The bottleneck was never the product. It was finding enough businesses to talk to. Manual prospecting is soul-crushing — you search, you copy numbers, you check for duplicates, you add them to a spreadsheet. Repeat 50 times. By the time you're done, you don't even want to make the calls.
The Architecture
The system is dead simple:
- Cron jobs fire 5 times daily (10am, 1pm, 3pm, 5pm, 8pm UTC)
- Each job runs a different campaign with its own search strategy
- A prospect finder searches Google Maps for businesses matching target categories and geographies
- Results get deduplicated against the existing queue (phone number is the unique key)
- New prospects get added to a PostgreSQL database with category, location, and campaign tags
Each run typically finds 15-20 candidates and adds 3-6 after dedup. That's 15-30 new prospects per day, completely hands-free.
Campaign Strategy
I run four parallel campaigns, each targeting the same verticals but with different angles:
- Receptionist — Pitching AI phone answering
- Reviews — Pitching automated review management
- AI — General AI automation pitch
- Boring — Straightforward, no-hype approach
Why four campaigns for the same prospect pool?

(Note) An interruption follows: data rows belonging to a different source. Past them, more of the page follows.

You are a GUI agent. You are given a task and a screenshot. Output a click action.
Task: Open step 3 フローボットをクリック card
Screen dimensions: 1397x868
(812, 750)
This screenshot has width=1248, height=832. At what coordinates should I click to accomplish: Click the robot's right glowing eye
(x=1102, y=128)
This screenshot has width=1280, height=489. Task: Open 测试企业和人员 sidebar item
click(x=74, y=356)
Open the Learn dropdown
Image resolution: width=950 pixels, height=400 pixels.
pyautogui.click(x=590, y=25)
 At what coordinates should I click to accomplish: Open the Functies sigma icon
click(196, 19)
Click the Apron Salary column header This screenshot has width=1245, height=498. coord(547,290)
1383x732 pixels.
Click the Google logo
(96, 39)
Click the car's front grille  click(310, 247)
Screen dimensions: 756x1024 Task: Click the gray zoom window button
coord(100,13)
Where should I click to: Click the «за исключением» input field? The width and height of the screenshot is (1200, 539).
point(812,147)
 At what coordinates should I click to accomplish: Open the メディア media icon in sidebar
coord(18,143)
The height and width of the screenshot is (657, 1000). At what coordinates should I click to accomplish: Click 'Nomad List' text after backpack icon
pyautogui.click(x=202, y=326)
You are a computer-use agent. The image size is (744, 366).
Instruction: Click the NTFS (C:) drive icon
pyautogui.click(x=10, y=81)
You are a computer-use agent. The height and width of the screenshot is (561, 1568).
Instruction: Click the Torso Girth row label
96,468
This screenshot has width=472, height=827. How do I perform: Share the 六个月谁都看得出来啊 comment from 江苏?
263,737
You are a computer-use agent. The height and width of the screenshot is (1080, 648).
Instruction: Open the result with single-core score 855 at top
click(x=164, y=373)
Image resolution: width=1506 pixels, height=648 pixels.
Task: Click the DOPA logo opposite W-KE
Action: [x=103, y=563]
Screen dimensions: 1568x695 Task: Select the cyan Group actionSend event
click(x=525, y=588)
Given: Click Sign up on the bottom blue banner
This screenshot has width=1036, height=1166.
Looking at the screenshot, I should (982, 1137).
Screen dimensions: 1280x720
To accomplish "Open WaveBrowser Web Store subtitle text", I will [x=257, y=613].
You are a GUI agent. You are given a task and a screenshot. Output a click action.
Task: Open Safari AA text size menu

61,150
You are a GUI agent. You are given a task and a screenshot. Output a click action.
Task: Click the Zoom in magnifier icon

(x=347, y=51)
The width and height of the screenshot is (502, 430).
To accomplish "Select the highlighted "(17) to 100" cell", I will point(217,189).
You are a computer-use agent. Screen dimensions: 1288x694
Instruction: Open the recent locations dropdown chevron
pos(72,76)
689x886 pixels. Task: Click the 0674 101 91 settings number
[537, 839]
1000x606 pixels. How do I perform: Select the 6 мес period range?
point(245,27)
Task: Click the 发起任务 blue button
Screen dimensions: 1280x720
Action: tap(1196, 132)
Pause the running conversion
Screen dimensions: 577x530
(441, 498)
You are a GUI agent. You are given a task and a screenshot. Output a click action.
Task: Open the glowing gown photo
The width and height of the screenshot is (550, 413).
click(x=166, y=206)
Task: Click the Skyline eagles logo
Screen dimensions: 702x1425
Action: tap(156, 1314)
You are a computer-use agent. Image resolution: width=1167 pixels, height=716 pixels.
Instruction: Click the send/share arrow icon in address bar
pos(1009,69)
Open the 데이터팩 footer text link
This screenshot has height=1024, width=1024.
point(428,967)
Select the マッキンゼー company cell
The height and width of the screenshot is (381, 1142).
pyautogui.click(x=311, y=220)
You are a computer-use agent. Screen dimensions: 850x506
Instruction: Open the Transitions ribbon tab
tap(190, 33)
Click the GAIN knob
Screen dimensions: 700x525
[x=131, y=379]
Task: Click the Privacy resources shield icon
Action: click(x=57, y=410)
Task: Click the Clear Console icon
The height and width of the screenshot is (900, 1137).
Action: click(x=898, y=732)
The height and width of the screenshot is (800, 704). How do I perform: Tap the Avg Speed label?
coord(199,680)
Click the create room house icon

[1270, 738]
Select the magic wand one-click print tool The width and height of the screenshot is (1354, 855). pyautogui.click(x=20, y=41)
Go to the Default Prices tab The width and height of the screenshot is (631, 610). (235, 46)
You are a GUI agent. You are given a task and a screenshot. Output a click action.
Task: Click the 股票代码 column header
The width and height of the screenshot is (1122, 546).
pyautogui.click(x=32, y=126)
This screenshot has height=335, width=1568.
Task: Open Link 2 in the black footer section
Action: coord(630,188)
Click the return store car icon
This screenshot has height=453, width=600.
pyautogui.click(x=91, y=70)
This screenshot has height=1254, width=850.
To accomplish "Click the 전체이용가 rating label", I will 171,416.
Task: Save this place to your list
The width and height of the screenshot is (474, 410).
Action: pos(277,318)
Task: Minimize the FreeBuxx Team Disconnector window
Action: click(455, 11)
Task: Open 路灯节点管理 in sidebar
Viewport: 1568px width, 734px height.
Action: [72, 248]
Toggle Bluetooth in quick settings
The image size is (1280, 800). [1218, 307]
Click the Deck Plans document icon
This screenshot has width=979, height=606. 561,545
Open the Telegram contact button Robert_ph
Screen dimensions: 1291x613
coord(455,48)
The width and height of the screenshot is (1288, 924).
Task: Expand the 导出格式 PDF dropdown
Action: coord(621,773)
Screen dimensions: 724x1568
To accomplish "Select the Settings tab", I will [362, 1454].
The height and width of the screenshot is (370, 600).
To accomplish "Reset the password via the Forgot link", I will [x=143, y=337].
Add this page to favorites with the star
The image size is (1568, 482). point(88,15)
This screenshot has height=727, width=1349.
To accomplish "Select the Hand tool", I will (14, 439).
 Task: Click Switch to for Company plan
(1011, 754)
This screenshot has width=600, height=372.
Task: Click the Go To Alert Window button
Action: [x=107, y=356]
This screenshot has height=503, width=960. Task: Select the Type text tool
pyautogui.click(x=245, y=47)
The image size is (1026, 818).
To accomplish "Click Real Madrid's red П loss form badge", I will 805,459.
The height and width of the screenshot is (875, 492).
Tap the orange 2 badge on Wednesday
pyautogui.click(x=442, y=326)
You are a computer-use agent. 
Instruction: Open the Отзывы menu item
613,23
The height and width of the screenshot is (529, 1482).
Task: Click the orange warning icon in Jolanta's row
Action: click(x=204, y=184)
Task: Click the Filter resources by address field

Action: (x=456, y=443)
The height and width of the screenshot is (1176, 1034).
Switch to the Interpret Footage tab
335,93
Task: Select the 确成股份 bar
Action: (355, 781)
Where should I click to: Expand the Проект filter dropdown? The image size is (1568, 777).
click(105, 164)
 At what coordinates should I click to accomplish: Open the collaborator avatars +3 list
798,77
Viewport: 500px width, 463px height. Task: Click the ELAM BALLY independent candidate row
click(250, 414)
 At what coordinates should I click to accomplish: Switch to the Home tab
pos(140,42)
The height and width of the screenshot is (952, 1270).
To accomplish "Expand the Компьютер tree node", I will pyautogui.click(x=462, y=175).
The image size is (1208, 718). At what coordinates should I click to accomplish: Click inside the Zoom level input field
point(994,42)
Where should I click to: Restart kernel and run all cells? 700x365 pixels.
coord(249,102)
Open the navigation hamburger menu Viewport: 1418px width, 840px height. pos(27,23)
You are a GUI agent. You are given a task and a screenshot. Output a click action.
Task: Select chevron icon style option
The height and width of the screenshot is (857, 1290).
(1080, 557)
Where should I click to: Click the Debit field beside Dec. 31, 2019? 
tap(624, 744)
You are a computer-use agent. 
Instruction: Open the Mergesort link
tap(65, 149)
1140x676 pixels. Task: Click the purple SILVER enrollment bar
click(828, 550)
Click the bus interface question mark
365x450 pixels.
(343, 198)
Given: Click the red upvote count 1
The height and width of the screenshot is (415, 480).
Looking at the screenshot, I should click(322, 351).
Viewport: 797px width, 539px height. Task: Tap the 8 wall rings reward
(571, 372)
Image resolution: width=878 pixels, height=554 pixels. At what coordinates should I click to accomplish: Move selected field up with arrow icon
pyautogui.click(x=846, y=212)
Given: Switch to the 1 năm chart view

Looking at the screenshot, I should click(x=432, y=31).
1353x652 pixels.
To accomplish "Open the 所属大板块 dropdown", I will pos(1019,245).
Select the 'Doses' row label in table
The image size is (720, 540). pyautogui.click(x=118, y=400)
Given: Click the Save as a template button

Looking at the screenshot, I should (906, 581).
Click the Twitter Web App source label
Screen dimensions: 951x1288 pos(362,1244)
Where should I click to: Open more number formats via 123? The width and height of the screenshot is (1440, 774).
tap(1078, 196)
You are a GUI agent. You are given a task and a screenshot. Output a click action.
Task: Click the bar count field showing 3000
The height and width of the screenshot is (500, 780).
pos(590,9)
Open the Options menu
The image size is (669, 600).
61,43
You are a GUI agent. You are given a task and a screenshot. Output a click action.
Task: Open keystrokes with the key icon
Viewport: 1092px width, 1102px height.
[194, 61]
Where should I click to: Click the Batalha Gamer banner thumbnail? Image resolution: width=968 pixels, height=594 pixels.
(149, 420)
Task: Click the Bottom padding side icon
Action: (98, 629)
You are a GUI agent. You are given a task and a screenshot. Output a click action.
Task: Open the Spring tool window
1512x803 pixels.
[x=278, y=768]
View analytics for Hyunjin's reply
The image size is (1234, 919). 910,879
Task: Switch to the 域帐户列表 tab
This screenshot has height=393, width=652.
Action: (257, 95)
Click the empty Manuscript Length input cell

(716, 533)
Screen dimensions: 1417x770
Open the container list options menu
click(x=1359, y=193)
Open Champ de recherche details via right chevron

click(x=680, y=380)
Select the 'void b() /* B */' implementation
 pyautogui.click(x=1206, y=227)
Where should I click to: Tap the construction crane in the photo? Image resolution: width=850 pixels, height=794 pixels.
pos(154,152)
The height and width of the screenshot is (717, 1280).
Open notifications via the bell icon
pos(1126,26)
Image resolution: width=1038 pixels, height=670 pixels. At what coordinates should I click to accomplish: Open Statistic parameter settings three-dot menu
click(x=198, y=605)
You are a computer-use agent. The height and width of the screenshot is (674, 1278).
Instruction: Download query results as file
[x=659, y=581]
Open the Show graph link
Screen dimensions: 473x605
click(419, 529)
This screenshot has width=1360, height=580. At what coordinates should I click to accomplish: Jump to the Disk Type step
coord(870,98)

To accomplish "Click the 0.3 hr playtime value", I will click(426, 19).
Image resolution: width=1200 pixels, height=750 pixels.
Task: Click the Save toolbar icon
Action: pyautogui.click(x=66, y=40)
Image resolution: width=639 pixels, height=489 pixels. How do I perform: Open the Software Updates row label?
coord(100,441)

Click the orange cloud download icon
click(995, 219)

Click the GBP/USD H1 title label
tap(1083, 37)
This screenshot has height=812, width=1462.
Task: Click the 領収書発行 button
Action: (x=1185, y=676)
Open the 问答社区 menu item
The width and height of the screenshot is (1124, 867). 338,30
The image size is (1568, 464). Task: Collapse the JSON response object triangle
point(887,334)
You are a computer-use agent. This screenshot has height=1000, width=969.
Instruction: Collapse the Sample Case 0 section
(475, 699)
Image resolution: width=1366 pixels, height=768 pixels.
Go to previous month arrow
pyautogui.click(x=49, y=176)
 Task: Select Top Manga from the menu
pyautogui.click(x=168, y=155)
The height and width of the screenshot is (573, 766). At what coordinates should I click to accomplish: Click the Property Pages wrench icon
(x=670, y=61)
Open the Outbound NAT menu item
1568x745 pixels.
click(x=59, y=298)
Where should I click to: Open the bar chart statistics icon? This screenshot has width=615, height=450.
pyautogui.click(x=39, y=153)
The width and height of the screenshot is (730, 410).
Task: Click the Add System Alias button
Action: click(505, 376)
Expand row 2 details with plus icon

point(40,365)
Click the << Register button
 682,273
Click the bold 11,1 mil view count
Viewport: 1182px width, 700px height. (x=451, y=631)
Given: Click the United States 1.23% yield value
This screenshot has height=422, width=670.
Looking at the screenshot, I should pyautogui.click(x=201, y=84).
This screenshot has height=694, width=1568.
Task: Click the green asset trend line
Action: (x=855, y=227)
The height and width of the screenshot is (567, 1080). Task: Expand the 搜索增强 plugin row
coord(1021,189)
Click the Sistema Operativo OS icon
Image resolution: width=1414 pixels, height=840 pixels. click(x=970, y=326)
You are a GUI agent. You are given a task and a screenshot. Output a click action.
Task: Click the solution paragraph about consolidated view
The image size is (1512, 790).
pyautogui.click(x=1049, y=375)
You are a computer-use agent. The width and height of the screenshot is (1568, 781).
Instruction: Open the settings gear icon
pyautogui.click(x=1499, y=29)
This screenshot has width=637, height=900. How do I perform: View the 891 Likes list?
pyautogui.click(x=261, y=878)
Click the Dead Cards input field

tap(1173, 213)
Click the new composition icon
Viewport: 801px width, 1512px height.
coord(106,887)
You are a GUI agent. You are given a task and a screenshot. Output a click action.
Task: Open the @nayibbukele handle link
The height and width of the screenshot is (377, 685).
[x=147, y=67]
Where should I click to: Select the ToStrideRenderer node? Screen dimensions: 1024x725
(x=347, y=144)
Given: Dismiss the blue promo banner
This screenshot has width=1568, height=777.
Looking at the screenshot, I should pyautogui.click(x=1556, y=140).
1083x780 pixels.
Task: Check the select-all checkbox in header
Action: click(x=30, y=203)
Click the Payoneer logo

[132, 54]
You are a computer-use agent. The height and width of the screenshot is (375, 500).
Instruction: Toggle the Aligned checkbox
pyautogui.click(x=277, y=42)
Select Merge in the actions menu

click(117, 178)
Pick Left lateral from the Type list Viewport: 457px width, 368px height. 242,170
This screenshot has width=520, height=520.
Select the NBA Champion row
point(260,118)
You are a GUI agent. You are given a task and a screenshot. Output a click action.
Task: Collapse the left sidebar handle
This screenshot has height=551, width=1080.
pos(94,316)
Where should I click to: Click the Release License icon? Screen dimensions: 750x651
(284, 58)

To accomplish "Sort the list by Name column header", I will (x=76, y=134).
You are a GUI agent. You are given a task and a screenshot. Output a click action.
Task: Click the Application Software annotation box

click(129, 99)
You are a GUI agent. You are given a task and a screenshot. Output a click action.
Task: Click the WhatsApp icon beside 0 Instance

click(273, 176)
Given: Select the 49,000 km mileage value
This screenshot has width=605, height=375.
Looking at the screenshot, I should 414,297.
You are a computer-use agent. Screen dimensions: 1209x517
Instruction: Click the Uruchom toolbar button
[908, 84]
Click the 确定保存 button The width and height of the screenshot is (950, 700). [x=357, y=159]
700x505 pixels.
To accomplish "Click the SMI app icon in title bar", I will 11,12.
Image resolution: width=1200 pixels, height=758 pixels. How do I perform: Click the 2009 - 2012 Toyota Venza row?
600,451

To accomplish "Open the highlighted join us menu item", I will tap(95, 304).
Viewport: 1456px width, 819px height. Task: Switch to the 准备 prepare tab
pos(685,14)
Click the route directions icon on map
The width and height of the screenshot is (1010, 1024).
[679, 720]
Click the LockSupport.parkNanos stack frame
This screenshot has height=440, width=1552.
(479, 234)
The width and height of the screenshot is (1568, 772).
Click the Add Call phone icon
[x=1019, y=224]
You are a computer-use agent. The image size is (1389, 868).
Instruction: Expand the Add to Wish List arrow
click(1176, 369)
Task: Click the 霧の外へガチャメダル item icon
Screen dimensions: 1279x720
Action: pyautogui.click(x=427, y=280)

A/B testing at scale. Different messaging resonates with different businesses. The dentist who ignores "AI-powered receptionist" might respond to "never miss a patient call again."
The Dedup Problem
This is where most people's automation breaks down. Once you've been running for a week, 60-70% of search results are already in your queue. Without dedup, you're wasting time and embarrassing yourself by calling the same office twice.
My solution: phone number as the canonical ID. Before adding any prospect, the system checks if that number already exists. Simple, but it catches edge cases that name-matching misses — businesses with multiple locations, name changes, or slight spelling variations.
The hit rate tells you something useful too. When I'm seeing 80%+ duplicates for a geography, it's time to expand to new areas. I started in Miami and Fort Lauderdale, then expanded to Boca Raton, Palm Beach Gardens, Jupiter, Delray Beach, Coral Springs, and Plantation.
What I'd Do Differently
Start with more geographic diversity. I saturated South Florida faster than expected. Within a week, my Fort Lauderdale dentist searches were returning 90% duplicates.
Add scoring earlier. Right now every prospect is equal in the queue. I should weight by Google reviews count, years in business, and whether their website looks like it was built in 2008 (those are actually the best prospects — they need the most help).
Track the full funnel. I know how many prospects I'm adding, but I need better metrics on call outcomes. Which campaigns produce prospects that actually pick up? Which categories convert?
The Numbers
After one week of running:
- 256 prospects in the queue
- 5 campaigns running in parallel
- ~25 new prospects/day average
- Zero manual prospecting time
The ROI math is simple. If I spent 2 hours building this system and it saves me 30 minutes of prospecting per day, it paid for itself in 4 days. Everything after that is free leverage.
The Bigger Lesson
The best automation isn't the flashy stuff. It's the boring, repetitive work that you'd otherwise skip entirely. I wasn't going to manually prospect 250 businesses. I just wasn't. The automation didn't make me faster — it made the work actually happen.
That's the real unlock with AI tooling. Not doing things 10x faster. Doing things that wouldn't get done at all.